There was a time when The Beatles were just a bunch of starry-eyed teens staying up past their bedtime to play a gig for whoever would hire them. And although they eventually became a worldwide sensation, there’s something humbling about “Baby’s in Black,” a new graphic novel by Arne Bellstorf that uses the early years of The Beatles as a backdrop for a sweet true-life love story between bassist Stuart Sutcliffe and his muse Astrid Kirchherr.

Fans of The Beatles are likely already familiar with the facts surrounding the relationship of Sutcliffe and Kirchherr as well as their significance in the band’s early years. Sutcliffe was the original bassist for the band until he left The Beatles to pursue his artistic career. Kirchherr took several early pictures of the band and is also said to have invented their original moptop hairstyle, although she still argues about how much credit she really deserves for that.

What this graphic novel provides, rather than the dry facts, is the raw emotion surrounding both young love and being surrounded by talented musicians who haven’t yet risen from obscurity. The original meeting of Kirchherr and The Beatles wasn’t any sort of professional connection — she just went up and talked to them after a show. Contrast that with images from the movie “A Hard Day’s Night” (filmed only a few years after the events of this book), which parodies the obsession of Beatlemaniacs by showing the Fab Four continually on the run from their fans.

The story here is very simple and never has a strong sense of urgency, but much of what happens has a kind of unforced irony, because we know how everything turns out. Although the boys knew that they were going to be huge (in the same naive way that every teenage band “knows” that they’ll make it big), they got a thrill out of performing at rowdy, live, hole-in-the-wall venues. That same kind of energy that was eventually captured on tape for the Please Please Me album flows through this novel, particularly in the scenes showing the band playing.

Still, The Beatles aren’t the focus of the story, nor are any of the members that actually ended up becoming The Beatles as the rest of the world came to know them. This is really about Kirchherr and Sutcliffe. If anything, the band got in the way of their love rather than the other way around. In many ways, Sutcliffe’s departure from the band was a blessing in disguise. Though they all loved him (especially John), he didn’t have the musical chops to keep up with the rest of the members.

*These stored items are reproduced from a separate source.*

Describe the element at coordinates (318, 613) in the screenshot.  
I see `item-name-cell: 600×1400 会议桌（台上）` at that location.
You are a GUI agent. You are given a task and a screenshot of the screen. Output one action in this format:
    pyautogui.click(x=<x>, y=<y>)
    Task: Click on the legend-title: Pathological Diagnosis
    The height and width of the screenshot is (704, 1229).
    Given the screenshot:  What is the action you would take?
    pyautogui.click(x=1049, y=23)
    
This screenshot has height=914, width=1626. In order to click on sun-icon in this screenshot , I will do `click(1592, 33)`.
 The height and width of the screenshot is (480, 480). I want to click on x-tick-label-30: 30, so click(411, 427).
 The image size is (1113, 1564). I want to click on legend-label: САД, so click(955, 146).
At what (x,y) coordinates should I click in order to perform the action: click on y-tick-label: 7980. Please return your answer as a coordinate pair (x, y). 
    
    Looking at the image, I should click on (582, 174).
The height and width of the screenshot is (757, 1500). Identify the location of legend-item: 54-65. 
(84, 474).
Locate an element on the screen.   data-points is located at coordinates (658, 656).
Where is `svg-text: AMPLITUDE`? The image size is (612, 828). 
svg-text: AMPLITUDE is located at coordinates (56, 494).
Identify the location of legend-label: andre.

“Baby’s in Black” is a bittersweet love story that would have been effective even if it involved a band that fizzled into obscurity before hitting it big. But, the fact that it’s about The Beatles gives it some additional appeal. The artwork is black and white, evoking the feeling of an old documentary on the subject as well as a sense of nostalgia, adding to the story in a way that’s special to the format. It’s unlikely that either a traditional novel or even filmic adaptation would provide the same feel as what Bellstorf has created here.

There have been many, many books written about The Beatles over the past 50 or so years. The most remarkable thing about “Baby’s in Black” is that, despite this, it still provides a fresh and distinct look at the band that both die-hard and casual fans alike should enjoy.